(Collected data entries)
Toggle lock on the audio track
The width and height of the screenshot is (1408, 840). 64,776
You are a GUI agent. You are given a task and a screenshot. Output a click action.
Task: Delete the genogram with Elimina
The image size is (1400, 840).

Work item:
The answer must be an exact reproduction of all the records.

Task result:
Toggle lock on the audio track
The width and height of the screenshot is (1408, 840). 64,776
You are a GUI agent. You are given a task and a screenshot. Output a click action.
Task: Delete the genogram with Elimina
The image size is (1400, 840).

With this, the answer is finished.